Eric Leonard

Personal information
- Date of birth: October 5, 1995 (age 30)
- Place of birth: Palatine, Illinois, United States
- Height: 5 ft 9 in (1.75 m)
- Position: Defender

Youth career
- 0000–2014: Chicago Sockers

College career
- Years: Team / Apps / (Gls)
- 2014–2017: Butler Bulldogs / 73 / (6)

Senior career*
- Years: Team / Apps / (Gls)
- 2017: OKC Energy U23 / 13 / (1)
- 2018: Nerang Eagles
- 2019–2022: Forward Madison / 100 / (1)
- 2023: Chicago Fire II / 15 / (1)

= Eric Leonard =

American soccer player

Eric Leonard (born October 5, 1995) is an American former soccer player who plays as a defender.

==Career==
===Youth and college career===
In addition to playing for William Fremd High School, Leonard also served as the captain for the Sockers FC Chicago development academy. In 2014, he joined Butler University, making 73 appearances and scoring 6 goals for the Bulldogs during his four seasons. He was named to the Big East All-Rookie Team in his freshman year, and twice was included in the division's All-Tournament Team in 2016 and 2017. He also served as the team's captain in his senior year.

===OKC Energy U23===
Leonard joined the OKC Energy U23 team of the PDL in 2017. He made 13 regular season appearances, scoring one goal, along with one appearance in the play-offs.

===Nerang Eagles===
In 2018, Leonard joined Australian club Nerang Eagles in the Gold Coast Premier League. At the end of the season, he won the Gold Coast Premier League Players' Player of the Year award.

===Forward Madison FC===
In December 2018, Forward Madison FC announced the signing of Leonard for the team's inaugural season in 2019. He made his league debut for the club on April 13, 2019, coming on as an 81st-minute substitute for Josiel Núñez in a 1–0 away defeat to North Texas SC.

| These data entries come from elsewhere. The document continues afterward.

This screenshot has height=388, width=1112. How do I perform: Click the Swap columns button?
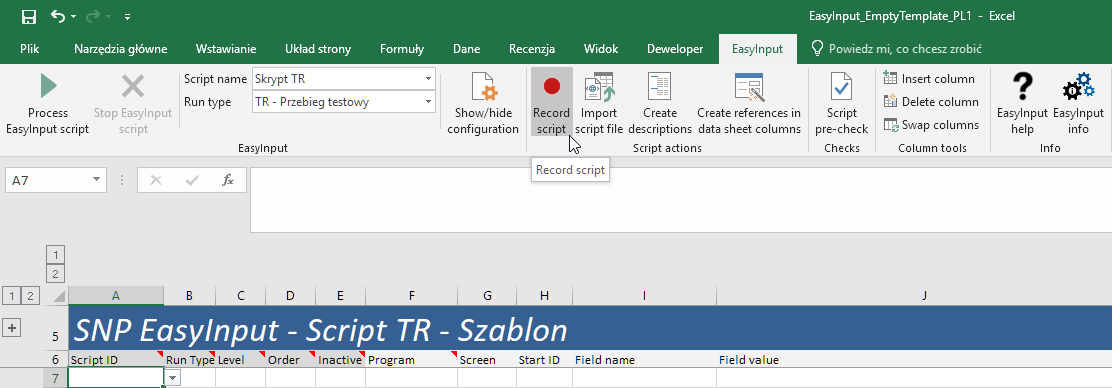tap(931, 125)
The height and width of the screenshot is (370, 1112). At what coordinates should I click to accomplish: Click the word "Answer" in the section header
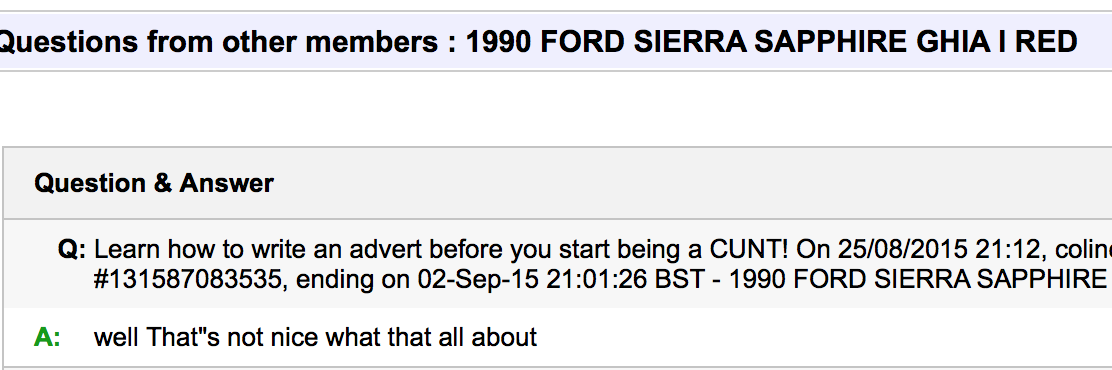[x=226, y=184]
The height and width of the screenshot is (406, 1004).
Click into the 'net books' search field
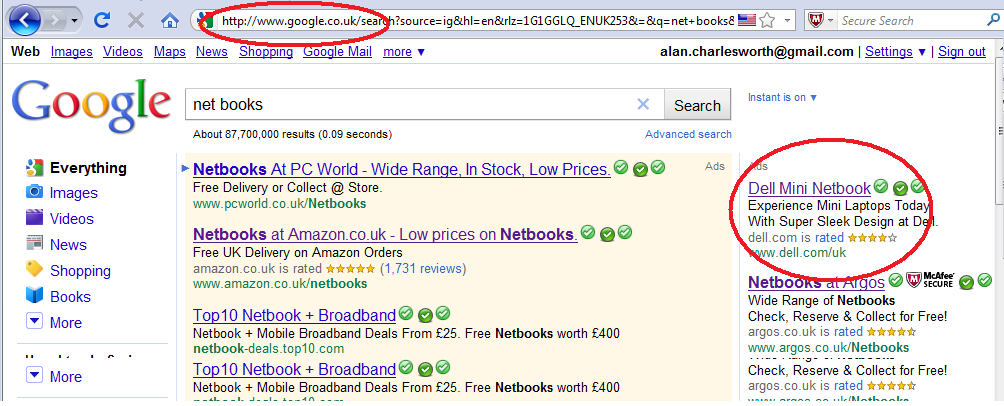pyautogui.click(x=410, y=104)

Leonard is Forward Madison's all-time appearance leader, with 99 appearances across all competitive competitions.

===Chicago Fire FC II===
On December 13, 2022, Leonard was transferred from Forward Madison FC to the Chicago Fire FC organization. Details of the transfer were not disclosed. It was later reported that Leonard would start with Chicago Fire FC II of MLS Next Pro.

==Personal life==
Leonard was born in Palatine, Illinois, a suburb of Chicago.